Task item:
Having located "The width and height of the screenshot is (303, 217)." in the records below, repeat exactly the line it is on and all subsequent lines, ending with the last.

=== Section Start ===

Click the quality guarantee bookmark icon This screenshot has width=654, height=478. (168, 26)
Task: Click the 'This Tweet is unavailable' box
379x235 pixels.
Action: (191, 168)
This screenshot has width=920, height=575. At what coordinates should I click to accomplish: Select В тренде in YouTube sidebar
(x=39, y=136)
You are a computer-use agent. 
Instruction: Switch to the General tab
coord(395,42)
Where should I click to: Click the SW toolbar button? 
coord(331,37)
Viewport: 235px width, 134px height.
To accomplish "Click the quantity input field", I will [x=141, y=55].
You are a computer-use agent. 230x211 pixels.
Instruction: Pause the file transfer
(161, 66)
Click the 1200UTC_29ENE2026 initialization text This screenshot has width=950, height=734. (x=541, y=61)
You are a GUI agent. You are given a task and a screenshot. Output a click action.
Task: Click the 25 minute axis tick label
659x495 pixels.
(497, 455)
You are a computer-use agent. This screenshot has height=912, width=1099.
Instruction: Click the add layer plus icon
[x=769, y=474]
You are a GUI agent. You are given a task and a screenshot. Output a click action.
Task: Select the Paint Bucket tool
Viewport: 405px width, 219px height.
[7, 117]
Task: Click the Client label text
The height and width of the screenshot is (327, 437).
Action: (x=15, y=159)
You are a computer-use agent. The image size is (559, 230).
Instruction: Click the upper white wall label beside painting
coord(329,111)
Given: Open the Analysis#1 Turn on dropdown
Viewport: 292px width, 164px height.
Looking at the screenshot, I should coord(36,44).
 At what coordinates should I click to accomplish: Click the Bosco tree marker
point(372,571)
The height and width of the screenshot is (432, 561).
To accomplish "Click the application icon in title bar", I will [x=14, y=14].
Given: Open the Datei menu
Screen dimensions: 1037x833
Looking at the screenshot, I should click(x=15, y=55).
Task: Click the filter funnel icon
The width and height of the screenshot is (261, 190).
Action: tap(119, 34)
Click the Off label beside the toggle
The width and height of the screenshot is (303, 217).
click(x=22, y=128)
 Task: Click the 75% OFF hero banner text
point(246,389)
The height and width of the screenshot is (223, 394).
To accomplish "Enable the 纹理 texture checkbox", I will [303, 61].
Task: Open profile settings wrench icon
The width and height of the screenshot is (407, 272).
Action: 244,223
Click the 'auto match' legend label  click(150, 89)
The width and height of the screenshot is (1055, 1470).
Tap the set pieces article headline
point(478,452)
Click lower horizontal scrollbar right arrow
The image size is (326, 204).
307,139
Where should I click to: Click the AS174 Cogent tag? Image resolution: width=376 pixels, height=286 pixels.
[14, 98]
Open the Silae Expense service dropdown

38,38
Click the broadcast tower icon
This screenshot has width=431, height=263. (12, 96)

=== Section End ===

Solved exercise:
The width and height of the screenshot is (303, 217).
click(x=22, y=128)
 Task: Click the 75% OFF hero banner text
point(246,389)
The height and width of the screenshot is (223, 394).
To accomplish "Enable the 纹理 texture checkbox", I will [303, 61].
Task: Open profile settings wrench icon
The width and height of the screenshot is (407, 272).
Action: 244,223
Click the 'auto match' legend label  click(150, 89)
The width and height of the screenshot is (1055, 1470).
Tap the set pieces article headline
point(478,452)
Click lower horizontal scrollbar right arrow
The image size is (326, 204).
307,139
Where should I click to: Click the AS174 Cogent tag? Image resolution: width=376 pixels, height=286 pixels.
[14, 98]
Open the Silae Expense service dropdown

38,38
Click the broadcast tower icon
This screenshot has width=431, height=263. (12, 96)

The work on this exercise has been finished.